Haklı veya çok doğru bir uyarıyı bile saldırı gibi algılamak, rastgele bir cümleden saldıracak gedik bulduğunu sanmak, yanlış bir haberden infaz mangaları dizmek… hepsi mümkün hepsi yaşanıyor.
Çünkü bir yanıyla olup bitenler ne kadar açık ne kadar gözlerimizin önünde gerçekleşti, her geçen gün yeni bir delil görüntüyle ortaya serilmeye devam ediyorsa da zihinlerimizin aynı berraklığa kavuşması bir o kadar zorlaşıyor.
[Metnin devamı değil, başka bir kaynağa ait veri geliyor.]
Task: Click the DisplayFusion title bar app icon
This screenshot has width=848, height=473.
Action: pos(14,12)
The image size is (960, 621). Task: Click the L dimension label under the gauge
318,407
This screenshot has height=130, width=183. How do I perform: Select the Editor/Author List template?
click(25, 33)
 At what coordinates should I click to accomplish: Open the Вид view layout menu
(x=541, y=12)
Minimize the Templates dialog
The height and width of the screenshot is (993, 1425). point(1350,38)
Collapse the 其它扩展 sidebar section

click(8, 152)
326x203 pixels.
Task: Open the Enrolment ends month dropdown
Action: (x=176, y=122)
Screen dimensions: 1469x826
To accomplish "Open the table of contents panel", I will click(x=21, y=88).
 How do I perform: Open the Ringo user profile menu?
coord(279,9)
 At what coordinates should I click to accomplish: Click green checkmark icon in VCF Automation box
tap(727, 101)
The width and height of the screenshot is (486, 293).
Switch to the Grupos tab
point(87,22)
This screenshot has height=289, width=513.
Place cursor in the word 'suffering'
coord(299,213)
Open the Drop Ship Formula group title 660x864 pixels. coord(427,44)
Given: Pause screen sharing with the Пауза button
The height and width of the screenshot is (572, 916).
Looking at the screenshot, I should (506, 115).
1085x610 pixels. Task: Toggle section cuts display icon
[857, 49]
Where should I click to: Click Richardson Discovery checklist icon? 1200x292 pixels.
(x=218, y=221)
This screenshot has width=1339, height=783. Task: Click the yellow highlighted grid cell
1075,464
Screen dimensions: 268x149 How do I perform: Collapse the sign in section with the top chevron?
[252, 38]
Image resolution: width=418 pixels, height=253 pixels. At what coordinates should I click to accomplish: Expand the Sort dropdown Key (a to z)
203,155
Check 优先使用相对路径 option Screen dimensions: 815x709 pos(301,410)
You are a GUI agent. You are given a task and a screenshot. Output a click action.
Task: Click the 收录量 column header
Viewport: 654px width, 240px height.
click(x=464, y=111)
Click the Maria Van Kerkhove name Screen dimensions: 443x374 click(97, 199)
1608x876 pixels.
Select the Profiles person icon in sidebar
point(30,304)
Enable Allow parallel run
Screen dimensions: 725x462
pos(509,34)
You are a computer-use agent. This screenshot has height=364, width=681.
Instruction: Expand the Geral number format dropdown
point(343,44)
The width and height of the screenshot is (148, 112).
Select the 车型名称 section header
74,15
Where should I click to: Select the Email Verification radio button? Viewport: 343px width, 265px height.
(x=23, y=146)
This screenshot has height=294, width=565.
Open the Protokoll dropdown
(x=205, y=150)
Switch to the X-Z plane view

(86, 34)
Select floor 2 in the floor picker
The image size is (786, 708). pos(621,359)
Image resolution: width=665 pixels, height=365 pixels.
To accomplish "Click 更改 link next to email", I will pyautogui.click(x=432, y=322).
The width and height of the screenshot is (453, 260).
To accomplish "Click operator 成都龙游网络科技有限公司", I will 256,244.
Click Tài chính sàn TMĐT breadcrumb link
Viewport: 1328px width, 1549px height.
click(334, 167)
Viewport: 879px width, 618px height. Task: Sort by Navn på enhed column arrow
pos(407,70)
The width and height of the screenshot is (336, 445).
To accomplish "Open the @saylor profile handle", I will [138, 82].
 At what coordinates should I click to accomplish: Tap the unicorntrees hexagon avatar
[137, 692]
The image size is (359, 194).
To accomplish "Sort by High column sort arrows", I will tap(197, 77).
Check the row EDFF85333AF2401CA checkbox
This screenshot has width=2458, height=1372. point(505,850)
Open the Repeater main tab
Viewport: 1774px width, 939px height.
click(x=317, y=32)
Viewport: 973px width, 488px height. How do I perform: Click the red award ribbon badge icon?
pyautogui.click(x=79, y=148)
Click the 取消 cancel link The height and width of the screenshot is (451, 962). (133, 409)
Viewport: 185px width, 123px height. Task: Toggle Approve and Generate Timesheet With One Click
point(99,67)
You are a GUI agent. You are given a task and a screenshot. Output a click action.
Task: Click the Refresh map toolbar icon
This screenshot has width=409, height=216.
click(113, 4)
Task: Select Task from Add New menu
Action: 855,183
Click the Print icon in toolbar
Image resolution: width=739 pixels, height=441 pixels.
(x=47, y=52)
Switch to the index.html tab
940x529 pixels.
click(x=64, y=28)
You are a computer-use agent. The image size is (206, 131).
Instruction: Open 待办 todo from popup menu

Yorum, dedikodu, 'bilgi' bombardımanı altındayız ama bunların hangisi iyiniyetli bir çabanın hangisi kasıtlı bir çarpıtmanın uzantısı ayırd edemiyoruz. Kolay da değil ayırmak.
Siyasetin, yargının, güvenlik mekanizmasının da işi bu yüzden zor.
Kasıtlı olanla kaza olanı birbirinden ayırmak; tarihin en büyük sorgulaması, soruşturması ve yargılamasına dahil edilecekle edilmemesi gerekeni fark etmek hele bu ilk zamanlarda çok zor.
“Torpil” bulduğu için veya başka bir sebeple mi yoksa gerçekten masum olduğu için mi suçlu listesinden çıkabilir bir insan, anlaması hakikatten güç bir dönemdeyiz.
“Eski cemaatçi”lerden “yeni uzmanlar”a kadar bütün anlatılar FETÖ'nün bırakın inlerine girmeye yardımcı olmayı, korkarım zaman zaman “önleyecek” içerikler sunmakla malûl.
Özeleştiri ile eleştirinin yeri gittikçe silikleşiyor.
Böyle devam ederse bu örgütlenmenin en önemli ayakları ve partnerleri yüzeyden savuşturulup gidecek sanki.
Olağanüstü bir vakanın ardından yaşanan sadece kanunen OHAL değil, zaten her şey olağanüstü.
FETÖ ve işbirlikçilerinin uzmanlık alanı olan şaşırtmaca, 'sağ gösterip sol vurma' kadar 'fırsat bu fırsat' deyip boşluk doldurmaya kalkanlar da işi çok zorlaştırıyor.
Her şey çok açık, çok net diyorum çünkü baştan beri FETÖ'nün aynı zamanda Gladyo olduğundan emindim, gittikçe de bu resim netleşiyor.